-- DATASET RECORDS follows --

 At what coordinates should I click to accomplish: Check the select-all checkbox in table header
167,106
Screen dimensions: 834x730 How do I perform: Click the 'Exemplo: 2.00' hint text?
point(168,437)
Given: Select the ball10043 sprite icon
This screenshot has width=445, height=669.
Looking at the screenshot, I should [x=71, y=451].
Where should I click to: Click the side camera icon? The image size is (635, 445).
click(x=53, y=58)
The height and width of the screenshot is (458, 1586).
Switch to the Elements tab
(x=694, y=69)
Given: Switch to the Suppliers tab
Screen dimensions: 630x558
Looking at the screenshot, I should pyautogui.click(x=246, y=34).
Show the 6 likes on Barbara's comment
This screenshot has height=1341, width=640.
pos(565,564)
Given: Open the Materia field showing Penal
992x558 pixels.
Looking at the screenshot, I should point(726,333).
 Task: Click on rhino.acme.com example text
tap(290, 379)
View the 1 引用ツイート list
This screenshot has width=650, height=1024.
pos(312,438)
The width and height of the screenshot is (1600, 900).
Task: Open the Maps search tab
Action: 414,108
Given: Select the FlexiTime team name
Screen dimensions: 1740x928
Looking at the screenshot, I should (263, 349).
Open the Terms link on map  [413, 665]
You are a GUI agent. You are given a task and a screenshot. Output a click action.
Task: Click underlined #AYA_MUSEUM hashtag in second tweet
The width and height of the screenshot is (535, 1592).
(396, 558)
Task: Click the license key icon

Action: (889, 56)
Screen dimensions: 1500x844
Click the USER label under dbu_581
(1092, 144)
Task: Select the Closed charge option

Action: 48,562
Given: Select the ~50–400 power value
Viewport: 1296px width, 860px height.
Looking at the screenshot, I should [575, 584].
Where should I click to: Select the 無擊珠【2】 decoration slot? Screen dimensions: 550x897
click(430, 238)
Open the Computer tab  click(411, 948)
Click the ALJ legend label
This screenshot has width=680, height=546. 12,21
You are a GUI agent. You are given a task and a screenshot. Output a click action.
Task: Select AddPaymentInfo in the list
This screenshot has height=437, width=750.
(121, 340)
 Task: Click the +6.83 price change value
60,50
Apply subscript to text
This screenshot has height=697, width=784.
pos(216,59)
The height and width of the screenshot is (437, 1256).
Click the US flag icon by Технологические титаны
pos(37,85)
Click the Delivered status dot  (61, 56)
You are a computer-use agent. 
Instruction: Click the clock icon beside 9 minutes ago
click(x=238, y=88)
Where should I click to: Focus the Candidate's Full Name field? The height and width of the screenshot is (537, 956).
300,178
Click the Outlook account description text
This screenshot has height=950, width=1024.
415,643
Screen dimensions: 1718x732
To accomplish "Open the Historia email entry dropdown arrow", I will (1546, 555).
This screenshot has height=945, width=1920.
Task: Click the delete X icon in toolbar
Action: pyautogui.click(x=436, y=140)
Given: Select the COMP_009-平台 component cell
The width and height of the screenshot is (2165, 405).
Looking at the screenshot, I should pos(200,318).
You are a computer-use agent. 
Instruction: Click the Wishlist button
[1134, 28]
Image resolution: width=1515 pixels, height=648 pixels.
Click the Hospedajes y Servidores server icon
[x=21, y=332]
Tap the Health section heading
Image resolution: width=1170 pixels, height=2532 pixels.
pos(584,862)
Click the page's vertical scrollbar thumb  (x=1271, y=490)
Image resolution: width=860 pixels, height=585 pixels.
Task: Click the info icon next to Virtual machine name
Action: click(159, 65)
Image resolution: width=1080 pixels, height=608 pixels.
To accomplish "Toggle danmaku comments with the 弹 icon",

-- DATASET RECORDS concluded --

In the listing above, find the line containing "Click the ALJ legend label" and the line containing "Given: Select the COMP_009-平台 component cell", then repeat those two lines and everything between them exactly.

■ OUTPUT
Click the ALJ legend label
This screenshot has width=680, height=546. 12,21
You are a GUI agent. You are given a task and a screenshot. Output a click action.
Task: Select AddPaymentInfo in the list
This screenshot has height=437, width=750.
(121, 340)
 Task: Click the +6.83 price change value
60,50
Apply subscript to text
This screenshot has height=697, width=784.
pos(216,59)
The height and width of the screenshot is (437, 1256).
Click the US flag icon by Технологические титаны
pos(37,85)
Click the Delivered status dot  (61, 56)
You are a computer-use agent. 
Instruction: Click the clock icon beside 9 minutes ago
click(x=238, y=88)
Where should I click to: Focus the Candidate's Full Name field? The height and width of the screenshot is (537, 956).
300,178
Click the Outlook account description text
This screenshot has height=950, width=1024.
415,643
Screen dimensions: 1718x732
To accomplish "Open the Historia email entry dropdown arrow", I will (1546, 555).
This screenshot has height=945, width=1920.
Task: Click the delete X icon in toolbar
Action: pyautogui.click(x=436, y=140)
Given: Select the COMP_009-平台 component cell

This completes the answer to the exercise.